(DATA PROVIDED)
——————

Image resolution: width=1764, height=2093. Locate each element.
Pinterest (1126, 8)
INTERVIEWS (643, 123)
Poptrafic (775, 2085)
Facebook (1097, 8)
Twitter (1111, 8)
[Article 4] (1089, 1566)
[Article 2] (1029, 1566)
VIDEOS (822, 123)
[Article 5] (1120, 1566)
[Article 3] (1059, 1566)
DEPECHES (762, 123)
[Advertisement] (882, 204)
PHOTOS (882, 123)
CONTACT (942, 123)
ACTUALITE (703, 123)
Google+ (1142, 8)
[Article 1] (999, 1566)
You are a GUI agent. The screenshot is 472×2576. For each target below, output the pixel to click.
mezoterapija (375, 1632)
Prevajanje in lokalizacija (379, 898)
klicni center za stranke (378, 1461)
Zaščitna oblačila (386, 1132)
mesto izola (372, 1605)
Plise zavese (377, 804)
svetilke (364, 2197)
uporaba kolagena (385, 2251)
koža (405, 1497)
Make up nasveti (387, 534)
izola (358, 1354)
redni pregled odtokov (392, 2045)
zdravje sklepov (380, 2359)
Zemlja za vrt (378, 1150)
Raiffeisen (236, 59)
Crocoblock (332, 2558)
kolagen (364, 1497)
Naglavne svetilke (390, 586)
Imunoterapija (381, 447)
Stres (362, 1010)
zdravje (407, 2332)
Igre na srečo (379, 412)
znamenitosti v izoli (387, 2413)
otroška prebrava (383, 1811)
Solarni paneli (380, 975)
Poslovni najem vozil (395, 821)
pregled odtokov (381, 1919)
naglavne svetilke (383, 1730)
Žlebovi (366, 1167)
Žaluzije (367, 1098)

——————

(HOW TO COMPLETE THIS TASK) Each entry above is to be quoted exactly.

(SOLVED EXERCISE)
Image resolution: width=1764, height=2093. Locate each element.
Pinterest (1126, 8)
INTERVIEWS (643, 123)
Poptrafic (775, 2085)
Facebook (1097, 8)
Twitter (1111, 8)
[Article 4] (1089, 1566)
[Article 2] (1029, 1566)
VIDEOS (822, 123)
[Article 5] (1120, 1566)
[Article 3] (1059, 1566)
DEPECHES (762, 123)
[Advertisement] (882, 204)
PHOTOS (882, 123)
CONTACT (942, 123)
ACTUALITE (703, 123)
Google+ (1142, 8)
[Article 1] (999, 1566)
You are a GUI agent. The screenshot is 472×2576. For each target below, output the pixel to click.
mezoterapija (375, 1632)
Prevajanje in lokalizacija (379, 898)
klicni center za stranke (378, 1461)
Zaščitna oblačila (386, 1132)
mesto izola (372, 1605)
Plise zavese (377, 804)
svetilke (364, 2197)
uporaba kolagena (385, 2251)
koža (405, 1497)
Make up nasveti (387, 534)
izola (358, 1354)
redni pregled odtokov (392, 2045)
zdravje sklepov (380, 2359)
Zemlja za vrt (378, 1150)
Raiffeisen (236, 59)
Crocoblock (332, 2558)
kolagen (364, 1497)
Naglavne svetilke (390, 586)
Imunoterapija (381, 447)
Stres (362, 1010)
zdravje (407, 2332)
Igre na srečo (379, 412)
znamenitosti v izoli (387, 2413)
otroška prebrava (383, 1811)
Solarni paneli (380, 975)
Poslovni najem vozil (395, 821)
pregled odtokov (381, 1919)
naglavne svetilke (383, 1730)
Žlebovi (366, 1167)
Žaluzije (367, 1098)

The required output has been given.